• _DESCRIPTION OF THE TASK_
Your answer should be every line of the records that contains the word "will".

• _THE DATA_
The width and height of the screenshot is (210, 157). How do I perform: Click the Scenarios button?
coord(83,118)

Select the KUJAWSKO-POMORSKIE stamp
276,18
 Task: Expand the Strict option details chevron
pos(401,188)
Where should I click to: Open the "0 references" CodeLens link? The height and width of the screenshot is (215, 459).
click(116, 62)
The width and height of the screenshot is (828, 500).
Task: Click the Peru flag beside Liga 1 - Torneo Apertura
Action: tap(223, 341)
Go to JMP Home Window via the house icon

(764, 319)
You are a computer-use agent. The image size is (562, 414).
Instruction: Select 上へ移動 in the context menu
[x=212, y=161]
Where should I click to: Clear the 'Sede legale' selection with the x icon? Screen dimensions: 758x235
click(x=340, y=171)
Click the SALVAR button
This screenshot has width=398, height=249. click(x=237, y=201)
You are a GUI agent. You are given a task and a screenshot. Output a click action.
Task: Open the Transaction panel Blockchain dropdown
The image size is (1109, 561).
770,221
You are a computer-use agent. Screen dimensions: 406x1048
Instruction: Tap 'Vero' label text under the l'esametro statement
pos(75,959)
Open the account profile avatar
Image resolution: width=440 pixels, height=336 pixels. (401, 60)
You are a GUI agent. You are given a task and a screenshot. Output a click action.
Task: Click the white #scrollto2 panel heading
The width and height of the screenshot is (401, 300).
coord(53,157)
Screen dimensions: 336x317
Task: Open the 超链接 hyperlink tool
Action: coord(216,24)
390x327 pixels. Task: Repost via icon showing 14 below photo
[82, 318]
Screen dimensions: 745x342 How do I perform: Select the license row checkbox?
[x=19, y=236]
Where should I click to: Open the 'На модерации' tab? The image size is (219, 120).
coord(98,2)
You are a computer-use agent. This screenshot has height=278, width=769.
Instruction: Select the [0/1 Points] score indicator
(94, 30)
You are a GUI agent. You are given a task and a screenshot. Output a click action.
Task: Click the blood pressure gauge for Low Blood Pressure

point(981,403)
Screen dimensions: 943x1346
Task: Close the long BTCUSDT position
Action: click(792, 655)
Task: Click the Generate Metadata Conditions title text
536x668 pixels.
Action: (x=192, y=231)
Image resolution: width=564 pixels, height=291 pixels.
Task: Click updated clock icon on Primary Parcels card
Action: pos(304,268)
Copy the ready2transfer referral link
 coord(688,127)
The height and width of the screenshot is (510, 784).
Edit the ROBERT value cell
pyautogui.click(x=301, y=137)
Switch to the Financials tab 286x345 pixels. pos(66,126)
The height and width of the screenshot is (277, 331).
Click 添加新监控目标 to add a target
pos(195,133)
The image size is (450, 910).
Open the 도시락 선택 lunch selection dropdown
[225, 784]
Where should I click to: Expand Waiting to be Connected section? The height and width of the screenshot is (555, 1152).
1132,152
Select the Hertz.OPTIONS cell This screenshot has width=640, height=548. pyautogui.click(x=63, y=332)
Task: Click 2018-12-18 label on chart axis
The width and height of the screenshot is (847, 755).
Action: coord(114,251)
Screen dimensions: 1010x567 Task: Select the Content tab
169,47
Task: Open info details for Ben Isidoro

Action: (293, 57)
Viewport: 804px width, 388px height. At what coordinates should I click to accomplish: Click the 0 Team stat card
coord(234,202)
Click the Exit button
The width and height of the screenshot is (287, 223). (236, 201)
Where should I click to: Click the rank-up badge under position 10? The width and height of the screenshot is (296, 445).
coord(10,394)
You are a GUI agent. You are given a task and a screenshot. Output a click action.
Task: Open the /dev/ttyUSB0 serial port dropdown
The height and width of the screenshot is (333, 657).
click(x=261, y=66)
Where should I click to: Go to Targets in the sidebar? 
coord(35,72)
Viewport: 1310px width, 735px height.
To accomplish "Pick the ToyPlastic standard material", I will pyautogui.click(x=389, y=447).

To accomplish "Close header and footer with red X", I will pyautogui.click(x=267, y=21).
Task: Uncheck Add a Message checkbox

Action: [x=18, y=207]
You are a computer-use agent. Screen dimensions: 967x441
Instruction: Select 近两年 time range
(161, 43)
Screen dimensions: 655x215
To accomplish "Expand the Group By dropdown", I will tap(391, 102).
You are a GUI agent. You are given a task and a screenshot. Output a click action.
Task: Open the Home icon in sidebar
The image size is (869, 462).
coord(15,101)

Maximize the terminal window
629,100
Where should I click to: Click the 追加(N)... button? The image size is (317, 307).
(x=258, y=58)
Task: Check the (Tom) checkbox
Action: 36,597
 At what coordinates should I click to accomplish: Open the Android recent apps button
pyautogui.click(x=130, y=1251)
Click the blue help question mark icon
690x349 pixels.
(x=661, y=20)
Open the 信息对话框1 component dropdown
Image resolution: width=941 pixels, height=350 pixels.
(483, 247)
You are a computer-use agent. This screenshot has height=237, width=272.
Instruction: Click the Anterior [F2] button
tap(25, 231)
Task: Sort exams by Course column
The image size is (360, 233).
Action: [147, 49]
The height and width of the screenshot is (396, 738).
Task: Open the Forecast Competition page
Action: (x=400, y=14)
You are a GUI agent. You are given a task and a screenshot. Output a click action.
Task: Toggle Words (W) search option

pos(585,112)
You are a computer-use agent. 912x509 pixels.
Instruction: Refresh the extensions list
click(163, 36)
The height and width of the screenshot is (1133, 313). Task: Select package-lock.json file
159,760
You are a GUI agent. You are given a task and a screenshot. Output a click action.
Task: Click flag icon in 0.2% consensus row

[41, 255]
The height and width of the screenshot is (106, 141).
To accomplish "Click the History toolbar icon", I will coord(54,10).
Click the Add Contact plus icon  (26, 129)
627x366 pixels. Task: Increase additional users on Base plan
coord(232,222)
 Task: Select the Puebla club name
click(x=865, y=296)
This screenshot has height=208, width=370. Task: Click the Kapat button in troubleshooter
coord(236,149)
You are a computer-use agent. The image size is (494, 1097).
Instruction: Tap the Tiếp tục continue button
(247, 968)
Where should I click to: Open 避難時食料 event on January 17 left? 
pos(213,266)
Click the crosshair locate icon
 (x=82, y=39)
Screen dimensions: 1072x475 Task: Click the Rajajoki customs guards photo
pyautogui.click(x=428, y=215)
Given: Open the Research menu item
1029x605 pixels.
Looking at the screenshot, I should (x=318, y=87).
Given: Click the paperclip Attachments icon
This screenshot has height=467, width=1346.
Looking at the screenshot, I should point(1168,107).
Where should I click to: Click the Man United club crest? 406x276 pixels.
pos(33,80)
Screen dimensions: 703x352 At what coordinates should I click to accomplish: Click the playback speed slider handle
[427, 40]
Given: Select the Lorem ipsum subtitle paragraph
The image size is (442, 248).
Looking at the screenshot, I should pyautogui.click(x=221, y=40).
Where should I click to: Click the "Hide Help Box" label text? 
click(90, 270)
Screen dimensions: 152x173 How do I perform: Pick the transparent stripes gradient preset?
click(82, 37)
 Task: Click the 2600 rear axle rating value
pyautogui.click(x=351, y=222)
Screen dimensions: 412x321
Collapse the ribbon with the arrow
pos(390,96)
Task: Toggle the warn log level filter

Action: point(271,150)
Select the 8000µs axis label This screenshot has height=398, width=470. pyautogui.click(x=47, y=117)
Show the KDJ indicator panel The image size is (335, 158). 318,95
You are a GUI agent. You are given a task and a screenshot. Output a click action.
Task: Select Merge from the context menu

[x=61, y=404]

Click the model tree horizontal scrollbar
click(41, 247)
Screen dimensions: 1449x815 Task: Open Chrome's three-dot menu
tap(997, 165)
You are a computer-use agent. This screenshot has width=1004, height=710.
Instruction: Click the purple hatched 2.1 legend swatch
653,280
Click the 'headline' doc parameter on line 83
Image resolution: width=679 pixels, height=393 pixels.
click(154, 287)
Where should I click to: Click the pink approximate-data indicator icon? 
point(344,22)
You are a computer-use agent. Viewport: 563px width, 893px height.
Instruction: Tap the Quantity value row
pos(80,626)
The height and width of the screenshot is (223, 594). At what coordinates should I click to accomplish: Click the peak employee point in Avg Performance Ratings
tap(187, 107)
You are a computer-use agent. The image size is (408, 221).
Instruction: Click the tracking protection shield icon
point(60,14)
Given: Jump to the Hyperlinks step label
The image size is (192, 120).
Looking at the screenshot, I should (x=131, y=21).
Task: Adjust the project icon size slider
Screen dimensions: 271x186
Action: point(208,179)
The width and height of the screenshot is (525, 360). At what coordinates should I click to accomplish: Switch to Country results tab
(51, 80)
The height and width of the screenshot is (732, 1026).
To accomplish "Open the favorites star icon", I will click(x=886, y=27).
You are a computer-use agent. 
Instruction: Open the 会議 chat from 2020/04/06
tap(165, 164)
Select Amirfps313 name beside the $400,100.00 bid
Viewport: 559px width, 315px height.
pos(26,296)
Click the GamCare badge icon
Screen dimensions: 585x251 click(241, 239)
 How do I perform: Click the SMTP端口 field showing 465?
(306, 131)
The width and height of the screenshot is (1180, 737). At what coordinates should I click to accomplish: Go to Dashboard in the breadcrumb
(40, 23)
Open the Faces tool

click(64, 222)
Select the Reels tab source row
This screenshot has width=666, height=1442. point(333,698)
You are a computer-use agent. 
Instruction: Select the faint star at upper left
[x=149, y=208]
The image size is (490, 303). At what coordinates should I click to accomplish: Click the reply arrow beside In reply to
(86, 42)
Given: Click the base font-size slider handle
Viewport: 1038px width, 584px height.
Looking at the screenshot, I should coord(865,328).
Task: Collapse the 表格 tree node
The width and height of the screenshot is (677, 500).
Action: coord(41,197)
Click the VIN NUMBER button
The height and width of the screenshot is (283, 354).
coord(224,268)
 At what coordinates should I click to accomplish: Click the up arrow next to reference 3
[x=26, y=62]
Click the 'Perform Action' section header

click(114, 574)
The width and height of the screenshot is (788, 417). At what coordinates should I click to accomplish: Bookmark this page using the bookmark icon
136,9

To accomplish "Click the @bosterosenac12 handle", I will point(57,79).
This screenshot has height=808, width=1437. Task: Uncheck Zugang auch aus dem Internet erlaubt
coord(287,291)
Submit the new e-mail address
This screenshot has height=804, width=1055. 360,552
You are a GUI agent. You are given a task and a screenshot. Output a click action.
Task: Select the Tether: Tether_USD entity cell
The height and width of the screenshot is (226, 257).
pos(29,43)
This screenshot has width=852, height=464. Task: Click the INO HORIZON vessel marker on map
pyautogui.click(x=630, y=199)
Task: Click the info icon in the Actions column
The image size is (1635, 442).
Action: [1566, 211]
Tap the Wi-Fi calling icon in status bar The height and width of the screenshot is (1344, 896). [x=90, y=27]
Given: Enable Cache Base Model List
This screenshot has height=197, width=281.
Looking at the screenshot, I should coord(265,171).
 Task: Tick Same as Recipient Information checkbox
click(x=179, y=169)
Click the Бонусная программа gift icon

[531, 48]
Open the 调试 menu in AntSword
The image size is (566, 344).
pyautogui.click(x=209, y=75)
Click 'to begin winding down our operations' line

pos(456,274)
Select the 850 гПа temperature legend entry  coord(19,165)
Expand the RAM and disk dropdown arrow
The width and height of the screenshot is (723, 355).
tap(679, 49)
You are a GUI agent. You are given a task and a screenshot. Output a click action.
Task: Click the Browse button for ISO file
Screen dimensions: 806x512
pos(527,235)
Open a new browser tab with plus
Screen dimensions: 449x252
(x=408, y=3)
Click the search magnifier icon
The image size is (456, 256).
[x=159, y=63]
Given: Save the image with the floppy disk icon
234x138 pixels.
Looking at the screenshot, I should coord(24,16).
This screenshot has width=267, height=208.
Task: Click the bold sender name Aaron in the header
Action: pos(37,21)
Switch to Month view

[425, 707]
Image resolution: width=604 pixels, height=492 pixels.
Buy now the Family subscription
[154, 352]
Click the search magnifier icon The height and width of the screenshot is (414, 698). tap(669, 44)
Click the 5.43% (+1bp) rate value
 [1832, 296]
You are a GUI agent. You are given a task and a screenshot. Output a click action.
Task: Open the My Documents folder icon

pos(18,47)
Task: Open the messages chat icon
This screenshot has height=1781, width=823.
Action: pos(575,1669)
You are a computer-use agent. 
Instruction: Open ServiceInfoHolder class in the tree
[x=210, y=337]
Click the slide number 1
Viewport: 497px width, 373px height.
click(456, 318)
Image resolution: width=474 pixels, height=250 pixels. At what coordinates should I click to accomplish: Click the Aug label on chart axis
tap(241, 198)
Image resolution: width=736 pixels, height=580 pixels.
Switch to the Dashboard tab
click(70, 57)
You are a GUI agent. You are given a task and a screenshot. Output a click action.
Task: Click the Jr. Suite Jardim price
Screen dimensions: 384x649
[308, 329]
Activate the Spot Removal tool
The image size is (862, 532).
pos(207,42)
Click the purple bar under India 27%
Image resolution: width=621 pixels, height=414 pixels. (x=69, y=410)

• _RESPONSE TO THE EXERCISE_
To accomplish "Pick the ToyPlastic standard material", I will pyautogui.click(x=389, y=447).
To accomplish "Close header and footer with red X", I will pyautogui.click(x=267, y=21).
To accomplish "Expand the Group By dropdown", I will tap(391, 102).
To accomplish "Click the History toolbar icon", I will coord(54,10).
To accomplish "Open the favorites star icon", I will click(x=886, y=27).
To accomplish "Click the @bosterosenac12 handle", I will point(57,79).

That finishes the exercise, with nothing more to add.